Par Heinz Schneider (texte) et Irene Schneider (photos)

Nous le savons bien : derrière de nombreux ateliers de carrosserie suisses se cache plus de dramaturgie que dans un orage estival ordinaire au Tessin. Pourtant, l’histoire de la Carrozzeria Moderna SA parvient encore à surprendre les initiés – notamment parce que l’établissement a été fondée en 1950 non seulement par des carrossiers, mais aussi par un entrepreneur en bâtiment passionné d’automobiles : Armando Boldrini. Un homme qui, dans sa vie privée, se promenait au volant d’un cabriolet Alvis, carrossé par Graber – un poème sur quatre roues. Et comme Boldrini ne semblait pas seulement s’intéresser aux belles lignes, mais aussi aux grands projets, il a érigé, sous le soleil de Locarno, un bâtiment qui impressionne encore aujourd’hui : 80 mètres de long, 25 de large, sans un seul pilier. Une cathédrale d’atelier, dans laquelle on entrerait presque avec le chapeau levé.

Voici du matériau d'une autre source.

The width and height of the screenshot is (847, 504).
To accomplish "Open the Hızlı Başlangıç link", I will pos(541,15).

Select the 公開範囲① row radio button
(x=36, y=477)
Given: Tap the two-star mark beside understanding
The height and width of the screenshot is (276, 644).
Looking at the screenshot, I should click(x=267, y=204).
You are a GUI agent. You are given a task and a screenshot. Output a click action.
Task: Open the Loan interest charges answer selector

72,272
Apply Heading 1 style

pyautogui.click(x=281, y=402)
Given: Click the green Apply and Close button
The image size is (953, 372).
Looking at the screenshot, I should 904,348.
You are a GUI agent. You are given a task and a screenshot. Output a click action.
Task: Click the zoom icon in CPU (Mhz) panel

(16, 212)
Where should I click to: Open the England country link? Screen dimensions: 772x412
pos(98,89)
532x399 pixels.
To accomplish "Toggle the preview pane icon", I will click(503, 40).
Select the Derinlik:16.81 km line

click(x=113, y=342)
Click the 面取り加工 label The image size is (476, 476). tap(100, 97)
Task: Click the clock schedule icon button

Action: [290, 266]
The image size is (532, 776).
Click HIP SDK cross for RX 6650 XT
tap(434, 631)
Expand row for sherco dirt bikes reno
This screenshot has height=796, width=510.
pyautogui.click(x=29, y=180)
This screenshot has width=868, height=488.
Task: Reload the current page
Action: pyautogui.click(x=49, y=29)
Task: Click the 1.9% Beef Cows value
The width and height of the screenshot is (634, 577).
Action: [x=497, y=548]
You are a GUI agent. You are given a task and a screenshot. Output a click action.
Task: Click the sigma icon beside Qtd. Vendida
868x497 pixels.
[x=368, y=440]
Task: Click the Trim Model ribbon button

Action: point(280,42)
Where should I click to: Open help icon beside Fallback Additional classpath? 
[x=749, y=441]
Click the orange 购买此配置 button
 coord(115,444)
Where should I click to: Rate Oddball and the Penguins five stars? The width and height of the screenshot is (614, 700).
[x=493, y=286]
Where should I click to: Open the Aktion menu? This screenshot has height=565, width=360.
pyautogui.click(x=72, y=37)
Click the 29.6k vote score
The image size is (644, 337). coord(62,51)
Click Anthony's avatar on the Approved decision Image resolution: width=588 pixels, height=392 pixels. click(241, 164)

A l’équipe d’alors appartenait non seulement le directeur commercial Fulvio Mattei, mais aussi, comme force motrice, un jeune homme venu d’Altstätten (SG), nommé Enrico Flückiger. Il eut très tôt le courage de déplacer son centre de vie au Tessin – convaincu que la Carrozzeria Moderna deviendrait un jour une adresse incontournable du canton pour la réparation des véhicule accidentés. Les visionnaires n’ont parfois besoin que d’une caisse à outils, de patience – et d’une bonne intuition. Enrico avait visé juste : il gravit les échelons, devint finalement actionnaire majoritaire et marqua l’entreprise pendant des décennies.

En 1995, il transmit son trousseau de clé à son fils Paolo, alors âgé de 58 ans, carrossier-tôlier de formation, fort d’un chapitre d’apprentissage chez Mowag à Kreuzlingen. Paolo, entre-temps devenu actionnaire unique, apporta non seulement de l’expérience, mais aussi une forme de persévérance tranquille, rare dans le métier mais précieuse. Grâce à ses investissements, ses modernisations et son sens sûr de l’évolution du secteur, il a assuré l’avenir de la Carrozzeria pour les décennies à venir.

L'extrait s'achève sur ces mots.